### Exercise directions
What is needed is an exact copy of the data below, pictures excluded.

Stored records
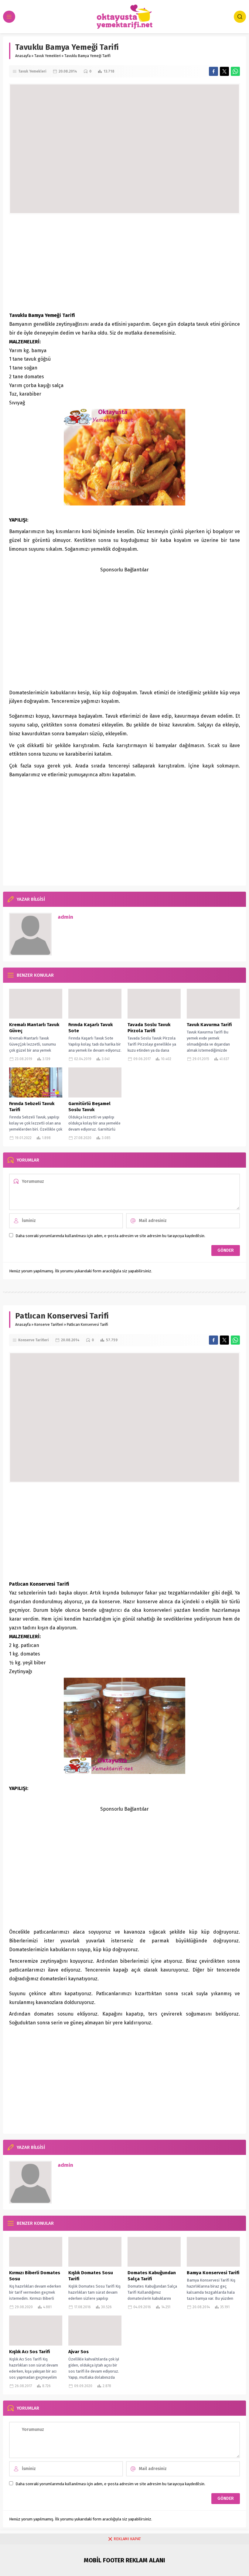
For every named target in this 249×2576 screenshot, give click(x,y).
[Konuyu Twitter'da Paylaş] (224, 71)
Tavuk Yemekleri (47, 56)
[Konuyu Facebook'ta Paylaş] (213, 71)
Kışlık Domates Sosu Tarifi (90, 2276)
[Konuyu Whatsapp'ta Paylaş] (235, 71)
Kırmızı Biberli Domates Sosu (34, 2276)
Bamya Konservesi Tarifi (213, 2272)
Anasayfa (23, 56)
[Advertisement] (124, 262)
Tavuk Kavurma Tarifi (209, 1024)
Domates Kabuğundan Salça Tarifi (152, 2276)
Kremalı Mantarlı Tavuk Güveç (34, 1027)
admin (65, 917)
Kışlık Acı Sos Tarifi (29, 2351)
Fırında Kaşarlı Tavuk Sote (90, 1027)
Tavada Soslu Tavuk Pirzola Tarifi (149, 1027)
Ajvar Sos (78, 2351)
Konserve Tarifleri (48, 1324)
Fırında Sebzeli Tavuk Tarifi (31, 1106)
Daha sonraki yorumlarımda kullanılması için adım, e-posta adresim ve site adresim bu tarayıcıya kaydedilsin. (110, 1236)
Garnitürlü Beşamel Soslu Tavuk (89, 1106)
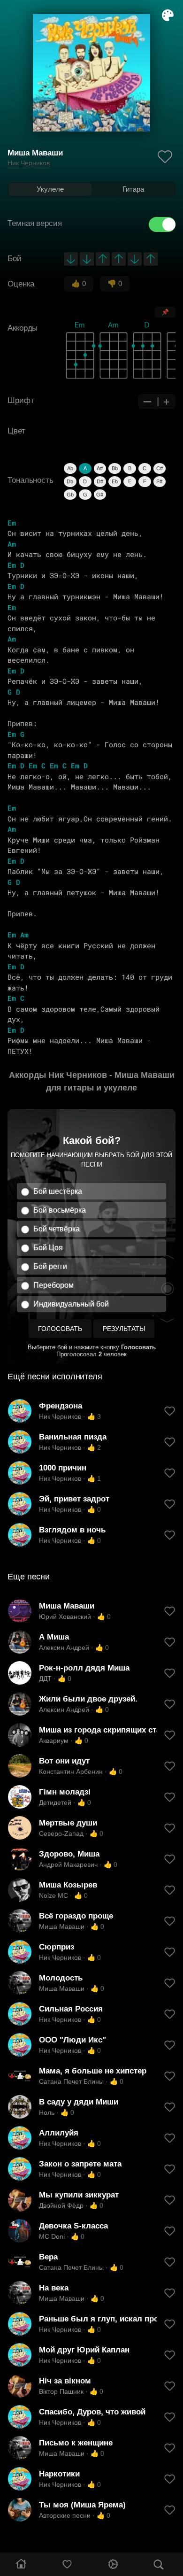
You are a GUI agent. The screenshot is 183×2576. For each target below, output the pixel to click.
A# (100, 468)
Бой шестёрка (57, 1191)
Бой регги (50, 1266)
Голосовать (60, 1328)
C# (159, 468)
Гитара (133, 189)
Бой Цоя (48, 1248)
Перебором (53, 1285)
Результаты (124, 1328)
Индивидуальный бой (71, 1304)
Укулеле (50, 189)
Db (70, 481)
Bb (115, 468)
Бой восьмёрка (59, 1210)
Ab (70, 468)
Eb (115, 481)
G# (99, 494)
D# (100, 481)
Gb (70, 494)
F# (159, 481)
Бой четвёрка (56, 1229)
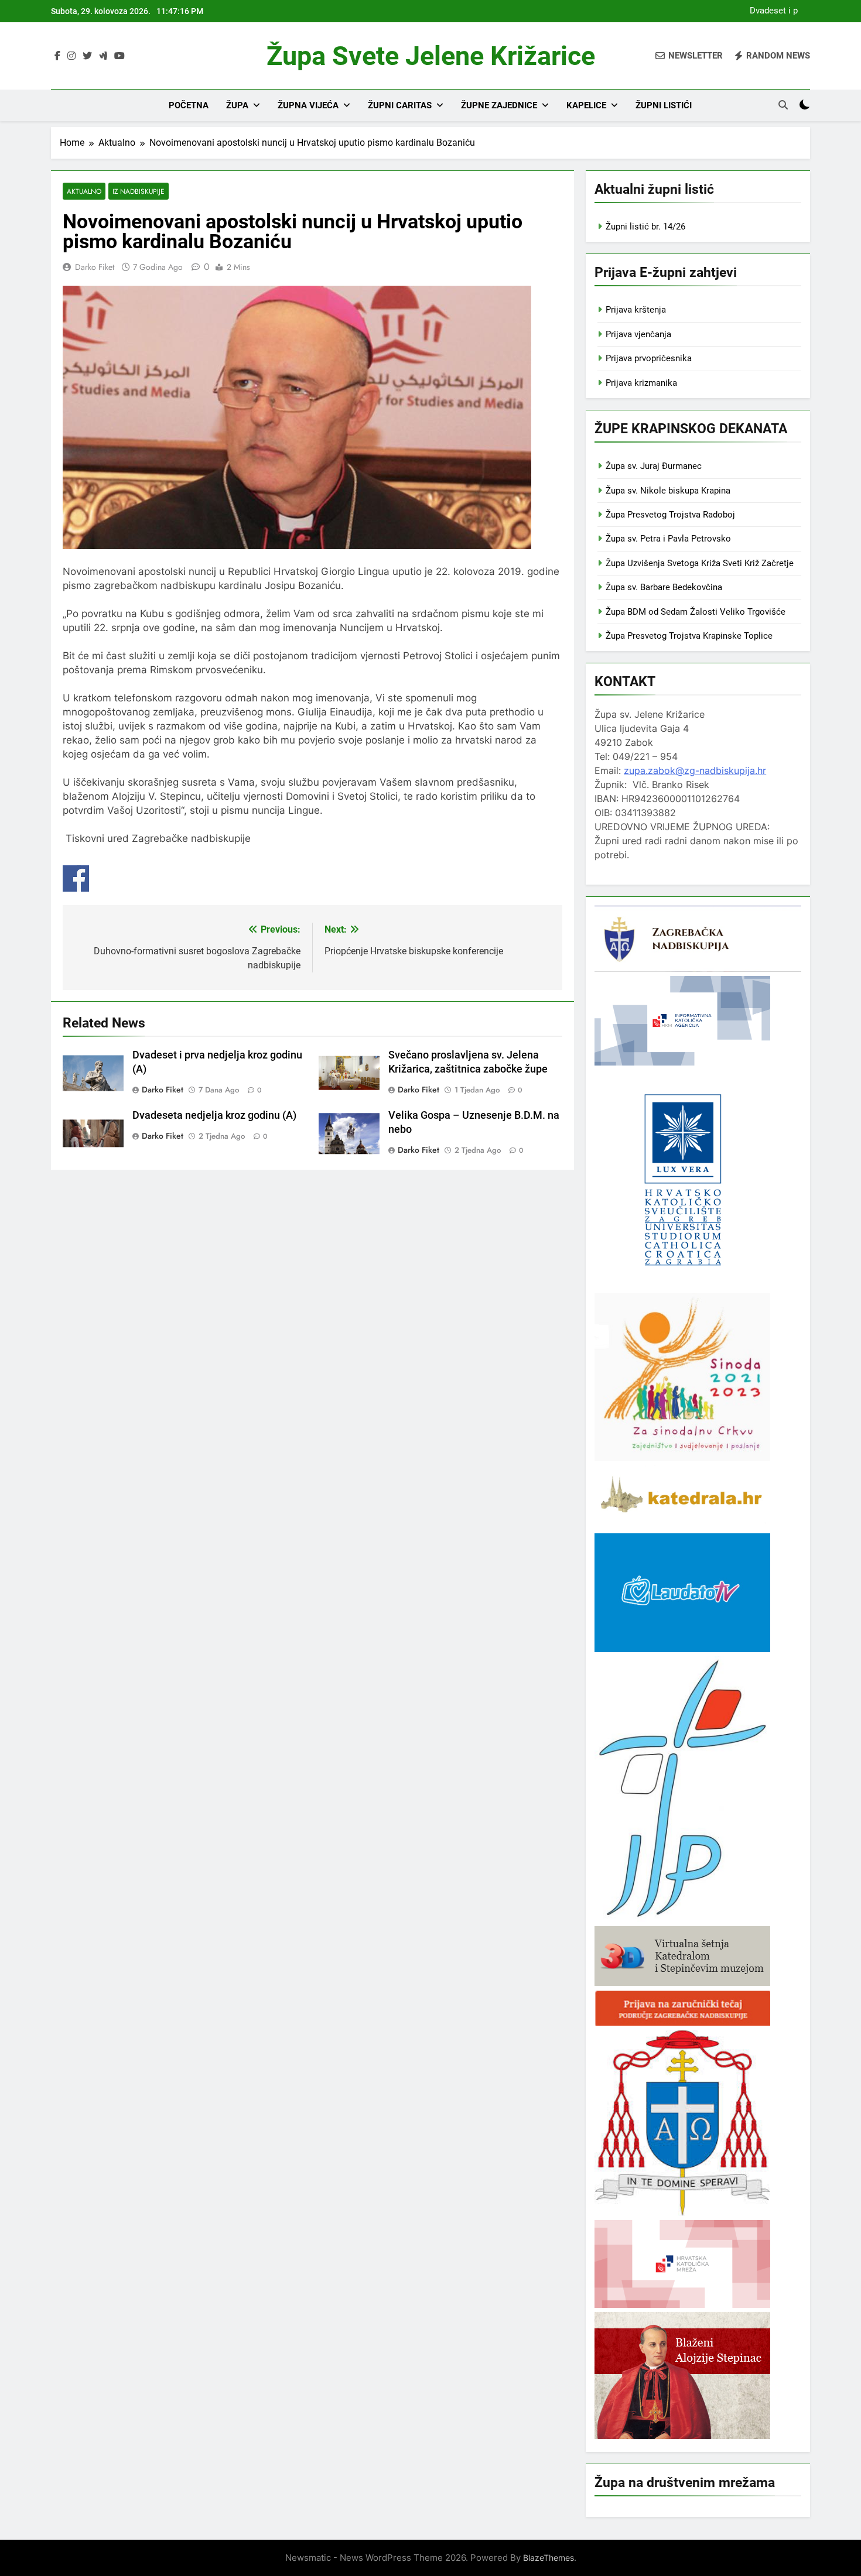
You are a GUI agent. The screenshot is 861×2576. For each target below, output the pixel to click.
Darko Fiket (94, 267)
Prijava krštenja (636, 309)
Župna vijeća (308, 105)
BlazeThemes (548, 2558)
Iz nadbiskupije (138, 191)
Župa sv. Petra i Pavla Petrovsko (668, 538)
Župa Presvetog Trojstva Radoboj (670, 514)
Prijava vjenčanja (638, 334)
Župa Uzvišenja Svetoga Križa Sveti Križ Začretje (700, 563)
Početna (189, 105)
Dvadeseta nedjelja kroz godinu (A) (214, 1115)
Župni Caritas (400, 105)
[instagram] (71, 56)
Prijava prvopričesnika (649, 358)
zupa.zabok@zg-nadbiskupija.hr (695, 770)
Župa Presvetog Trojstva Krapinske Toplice (689, 636)
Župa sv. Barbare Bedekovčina (664, 587)
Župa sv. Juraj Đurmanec (654, 466)
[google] (103, 56)
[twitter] (87, 56)
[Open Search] (783, 104)
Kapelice (586, 105)
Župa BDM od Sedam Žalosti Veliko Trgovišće (695, 612)
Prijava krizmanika (641, 383)
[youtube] (119, 56)
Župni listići (664, 105)
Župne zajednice (499, 105)
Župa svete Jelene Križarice (430, 55)
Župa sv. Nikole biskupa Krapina (668, 490)
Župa (237, 105)
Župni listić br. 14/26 (645, 226)
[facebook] (57, 56)
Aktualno (84, 191)
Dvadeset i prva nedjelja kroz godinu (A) (770, 11)
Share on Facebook (76, 878)
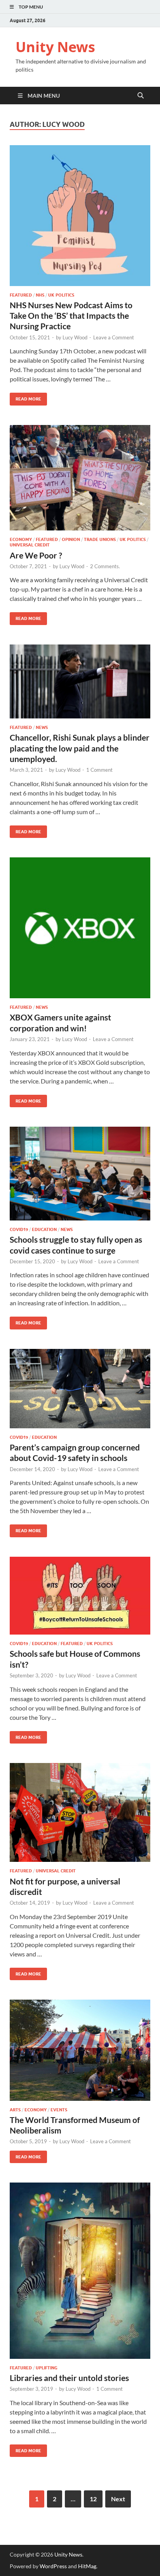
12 (93, 2498)
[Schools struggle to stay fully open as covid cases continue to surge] (80, 1173)
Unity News (55, 46)
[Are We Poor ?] (80, 478)
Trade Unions (100, 539)
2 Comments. (105, 566)
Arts (15, 2109)
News (42, 727)
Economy (21, 539)
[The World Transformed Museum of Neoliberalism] (80, 2050)
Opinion (71, 539)
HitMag (87, 2566)
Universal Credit (30, 545)
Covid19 (19, 1229)
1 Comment (99, 770)
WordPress (53, 2566)
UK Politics (61, 295)
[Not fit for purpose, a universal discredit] (80, 1812)
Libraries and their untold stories (69, 2378)
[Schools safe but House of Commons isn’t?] (80, 1596)
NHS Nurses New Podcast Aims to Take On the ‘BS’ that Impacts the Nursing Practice (71, 315)
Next (118, 2498)
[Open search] (140, 96)
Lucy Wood (75, 337)
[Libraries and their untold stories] (80, 2271)
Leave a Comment (113, 337)
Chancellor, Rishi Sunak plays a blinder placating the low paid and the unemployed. (80, 748)
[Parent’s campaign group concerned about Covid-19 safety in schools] (80, 1388)
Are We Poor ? (36, 555)
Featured (21, 295)
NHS (40, 295)
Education (44, 1229)
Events (58, 2109)
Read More (25, 397)
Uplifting (46, 2368)
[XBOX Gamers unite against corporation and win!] (80, 927)
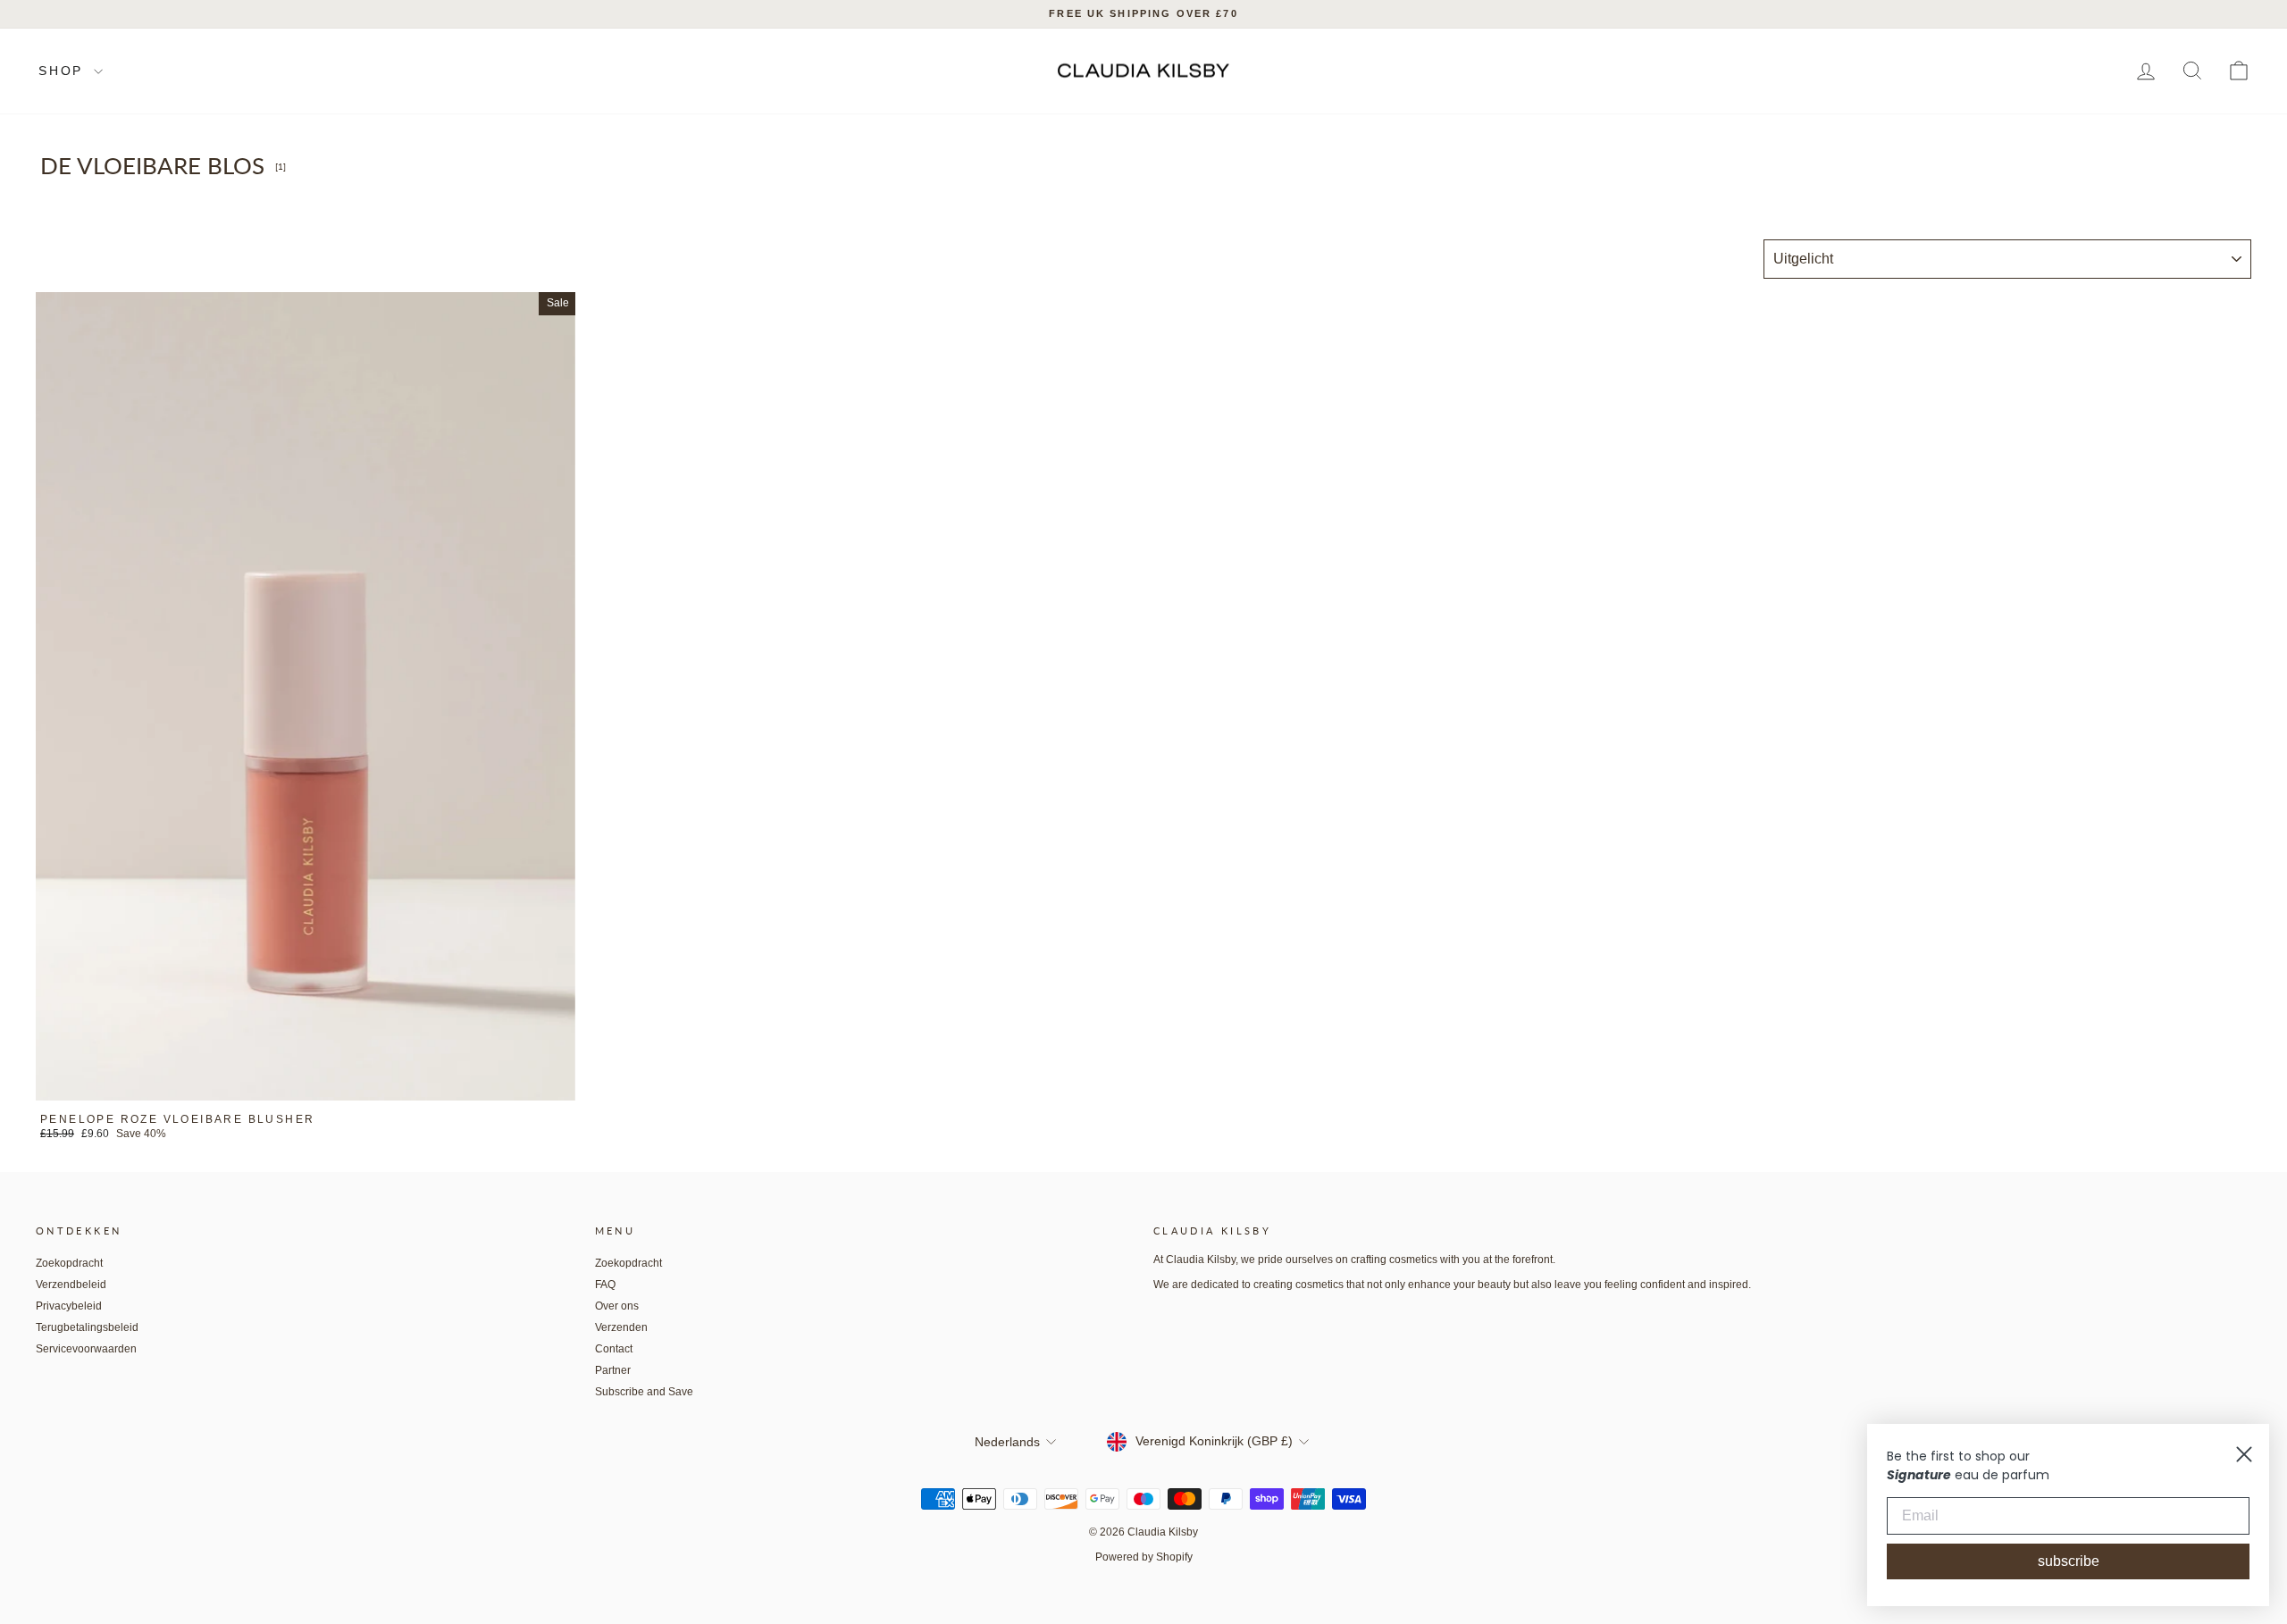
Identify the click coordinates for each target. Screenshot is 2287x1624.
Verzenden (621, 1327)
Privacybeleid (69, 1306)
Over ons (617, 1306)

### Response area
For every named target in this 249×2576 screenshot, give click(x,y).
[Konuyu Twitter'da Paylaş] (224, 71)
Tavuk Yemekleri (47, 56)
[Konuyu Facebook'ta Paylaş] (213, 71)
Kışlık Domates Sosu Tarifi (90, 2276)
[Konuyu Whatsapp'ta Paylaş] (235, 71)
Kırmızı Biberli Domates Sosu (34, 2276)
Bamya Konservesi Tarifi (213, 2272)
Anasayfa (23, 56)
[Advertisement] (124, 262)
Tavuk Kavurma Tarifi (209, 1024)
Domates Kabuğundan Salça Tarifi (152, 2276)
Kremalı Mantarlı Tavuk Güveç (34, 1027)
admin (65, 917)
Kışlık Acı Sos Tarifi (29, 2351)
Fırında Kaşarlı Tavuk Sote (90, 1027)
Tavada Soslu Tavuk Pirzola Tarifi (149, 1027)
Ajvar Sos (78, 2351)
Konserve Tarifleri (48, 1324)
Fırında Sebzeli Tavuk Tarifi (31, 1106)
Daha sonraki yorumlarımda kullanılması için adım, e-posta adresim ve site adresim bu tarayıcıya kaydedilsin. (110, 1236)
Garnitürlü Beşamel Soslu Tavuk (89, 1106)
You are a GUI agent. The screenshot is 183×2576. For each target below, output the pixel to click.
A# (100, 468)
Бой шестёрка (57, 1191)
Бой регги (50, 1266)
Голосовать (60, 1328)
C# (159, 468)
Гитара (133, 189)
Бой Цоя (48, 1248)
Перебором (53, 1285)
Результаты (124, 1328)
Индивидуальный бой (71, 1304)
Укулеле (50, 189)
Db (70, 481)
Bb (115, 468)
Бой восьмёрка (59, 1210)
Ab (70, 468)
Eb (115, 481)
G# (99, 494)
D# (100, 481)
Gb (70, 494)
F# (159, 481)
Бой четвёрка (56, 1229)
You are a GUI agent. The screenshot is 861×2576. For each target below, output the pixel to click.
Darko Fiket (94, 267)
Prijava krštenja (636, 309)
Župna vijeća (308, 105)
BlazeThemes (548, 2558)
Iz nadbiskupije (138, 191)
Župa sv. Petra i Pavla Petrovsko (668, 538)
Župa Presvetog Trojstva Radoboj (670, 514)
Prijava vjenčanja (638, 334)
Župa Uzvišenja Svetoga Križa Sveti Križ Začretje (700, 563)
Početna (189, 105)
Dvadeseta nedjelja kroz godinu (A) (214, 1115)
Župni Caritas (400, 105)
[instagram] (71, 56)
Prijava prvopričesnika (649, 358)
zupa.zabok@zg-nadbiskupija.hr (695, 770)
Župa Presvetog Trojstva Krapinske Toplice (689, 636)
Župa sv. Barbare Bedekovčina (664, 587)
Župa sv. Juraj Đurmanec (654, 466)
[google] (103, 56)
[twitter] (87, 56)
[Open Search] (783, 104)
Kapelice (586, 105)
Župa BDM od Sedam Žalosti Veliko Trgovišće (695, 612)
Prijava krizmanika (641, 383)
[youtube] (119, 56)
Župni listići (664, 105)
Župne zajednice (499, 105)
Župa svete Jelene Križarice (430, 55)
Župa sv. Nikole biskupa Krapina (668, 490)
Župa (237, 105)
Župni listić br. 14/26 (645, 226)
[facebook] (57, 56)
Aktualno (84, 191)
Dvadeset i prva nedjelja kroz godinu (A) (770, 11)
Share on Facebook (76, 878)
12 (93, 2498)
[Schools struggle to stay fully open as covid cases continue to surge] (80, 1173)
Unity News (55, 46)
[Are We Poor ?] (80, 478)
Trade Unions (100, 539)
2 Comments. (105, 566)
Arts (15, 2109)
News (42, 727)
Economy (21, 539)
[The World Transformed Museum of Neoliberalism] (80, 2050)
Opinion (71, 539)
HitMag (87, 2566)
Universal Credit (30, 545)
Covid19 (19, 1229)
1 Comment (99, 770)
WordPress (53, 2566)
UK Politics (61, 295)
[Not fit for purpose, a universal discredit] (80, 1812)
Libraries and their untold stories (69, 2378)
[Schools safe but House of Commons isn’t?] (80, 1596)
NHS Nurses New Podcast Aims to Take On the ‘BS’ that Impacts the Nursing Practice (71, 315)
Next (118, 2498)
[Open search] (140, 96)
Lucy Wood (75, 337)
[Libraries and their untold stories] (80, 2271)
Leave a Comment (113, 337)
Chancellor, Rishi Sunak plays a blinder placating the low paid and the unemployed. (80, 748)
[Parent’s campaign group concerned about Covid-19 safety in schools] (80, 1388)
Are We Poor ? (36, 555)
Featured (21, 295)
NHS (40, 295)
Education (44, 1229)
Events (58, 2109)
Read More (25, 397)
Uplifting (46, 2368)
[XBOX Gamers unite against corporation and win!] (80, 927)
Identify the click coordinates for each target. Screenshot is 2287x1624.
Verzenden (621, 1327)
Privacybeleid (69, 1306)
Over ons (617, 1306)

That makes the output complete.